Letter by Schinkel et al Regarding Article, “Projected Valve Area at Normal Flow Rate Improves the Assessment of Stenosis Severity in Patients With Low-Flow, Low-Gradient Aortic Stenosis: The Multicenter TOPAS (Truly or Pseudo-Severe Aortic Stenosis) Study”
To the Editor:
In a recent study by Blais and colleagues,1 the authors reported the use of dobutamine stress echocardiography (DSE) in patients with low-output, low-gradient aortic valve stenosis. Clinical decision making regarding these patients is challenging, and the clinical advantage of DSE is in distinguishing truly and pseudosevere aortic stenosis and evaluating contractile reserve.2–4 The authors have not made specific recommendations about the safety of DSE in these patients, but they have stated that “in a significant proportion of patients in this study (30%), the DSE had to be stopped before the maximal dose was reached because of the occurrence of symptoms, arrhythmias or hemodynamic abnormalities” (p 717). Review of the currently available data on DSE in patients with aortic stenosis shows that the high prevalence of side effects in the study of Blais et al1 is no exception. Pooled analysis of the 12 available studies demonstrates that in 30% (165 of 556) of patients with aortic stenosis, side effects occurred during dobutamine infusion. The highest prevalence of side effects was reported in studies that used a high-dose dobutamine protocol (up to 40 μg/kg per minute in some protocols with addition of atropine). Nevertheless, a subanalysis of the 7 studies that used a low-dose DSE protocol (up to 20 μg/kg per minute) demonstrates that in 17% (55 of 324) of patients, side effects occurred during dobutamine infusion.

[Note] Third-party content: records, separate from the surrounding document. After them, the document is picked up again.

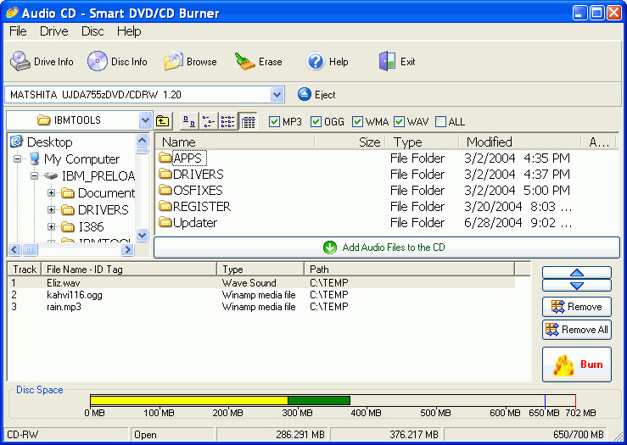The image size is (627, 445).
Task: Click the Remove All button
Action: coord(577,330)
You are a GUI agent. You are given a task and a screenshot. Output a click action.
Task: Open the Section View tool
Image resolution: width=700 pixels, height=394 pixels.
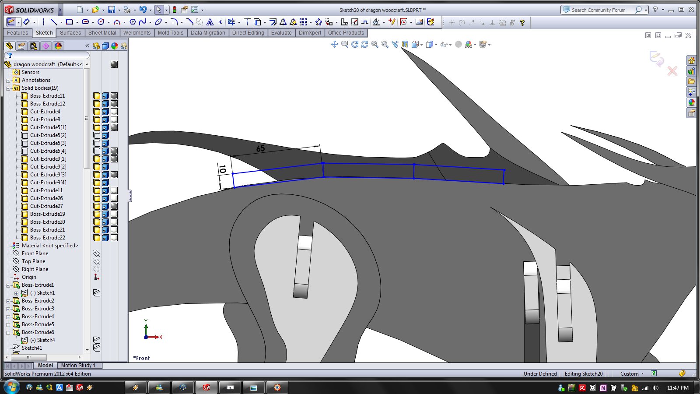[405, 44]
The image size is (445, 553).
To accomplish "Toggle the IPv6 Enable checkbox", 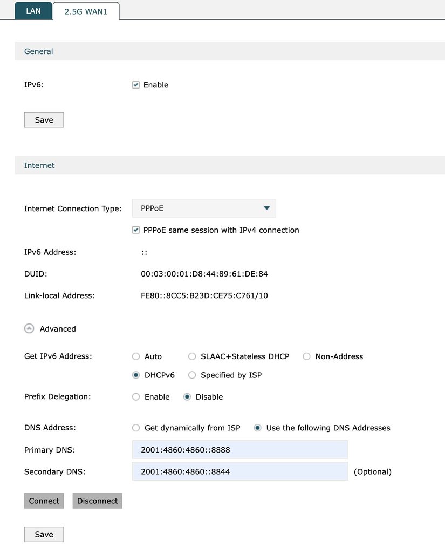I will coord(136,85).
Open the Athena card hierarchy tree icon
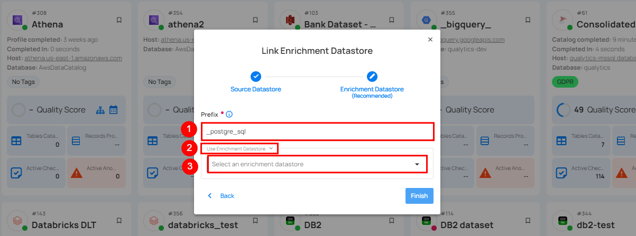 coord(100,110)
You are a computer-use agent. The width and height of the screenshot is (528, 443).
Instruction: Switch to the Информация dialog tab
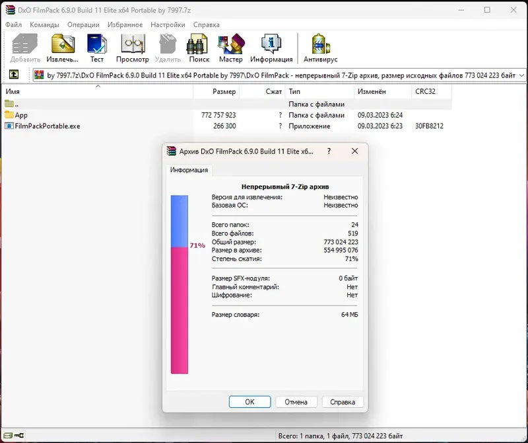click(189, 170)
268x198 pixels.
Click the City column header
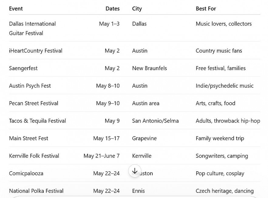coord(137,8)
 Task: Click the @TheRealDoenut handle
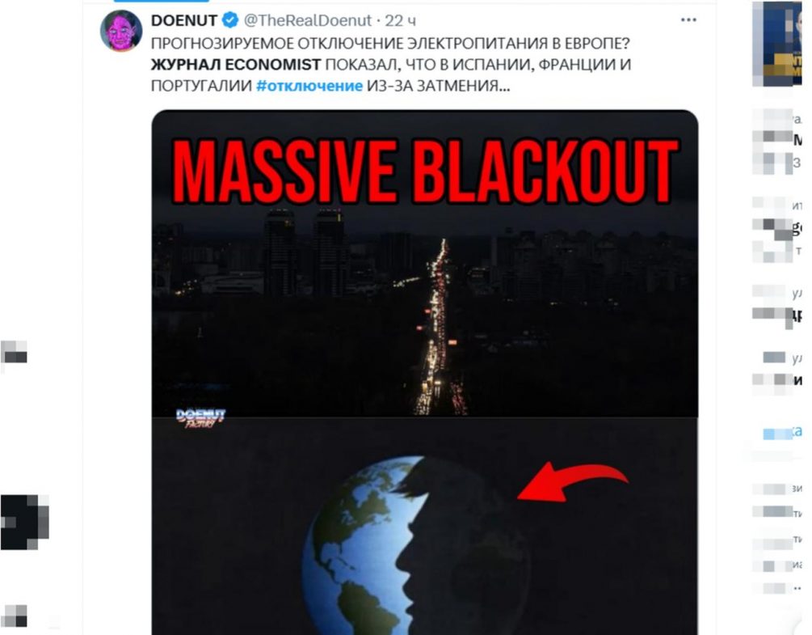[x=308, y=19]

The mechanism responsible for the high prevalence of side effects of DSE in patients with aortic stenosis is not clear. Dobutamine has positive inotropic and chronotropic effects, but it decreases peripheral vascular resistance. Patients with aortic stenosis have a fixed stroke volume, and adaptation to hemodynamic changes is impaired. Conceivably, these patients are more susceptible to symptomatic hypotension, whereas increased wall stress may cause subendocardial hypoperfusion, elicit ischemia, and serve as a substrate for arrhythmias.5
The high prevalence of side effects is a serious concern because patients with aortic stenosis and left ventricular dysfunction represent a high-risk group. Moreover, clinical information derived from a prematurely terminated DSE may be suboptimal because the increase in flow rate during a prematurely stopped test is limited. Because patients with aortic stenosis undergoing DSE are susceptible to potentially life-threatening side effects, it seems unwise to perform DSE when results are not likely to influence clinical management. In our center, we avoid high-dose DSE in patients with aortic stenosis, and we perform low-dose dobutamine infusion in these patients only under close monitoring.
Blais C, Burwash IG, Mundigler G, Dumesnil JG, Loho N, Rader F, Baumgartner H, Beanlands RS, Chayer B, Kadem L, Garcia D, Durand LG, Pibarot P. Projected valve area at normal flow rate improves the assessment of stenosis severity in patients with low-flow, low-gradient aortic stenosis: the multicenter TOPAS (Truly or Pseudo-Severe Aortic Stenosis) study. Circulation. 2006; 113: 711–721.
Monin JL, Quere JP, Monchi M, Petit H, Baleynaud S, Chauvel C, Pop C, Ohlmann P, Lelguen C, Dehant P, Tribouilloy C, Gueret P. Low-gradient aortic stenosis: operative risk stratification and predictors for long-term outcome: a multicenter study using dobutamine stress hemodynamics. Circulation. 2003; 108: 319–324.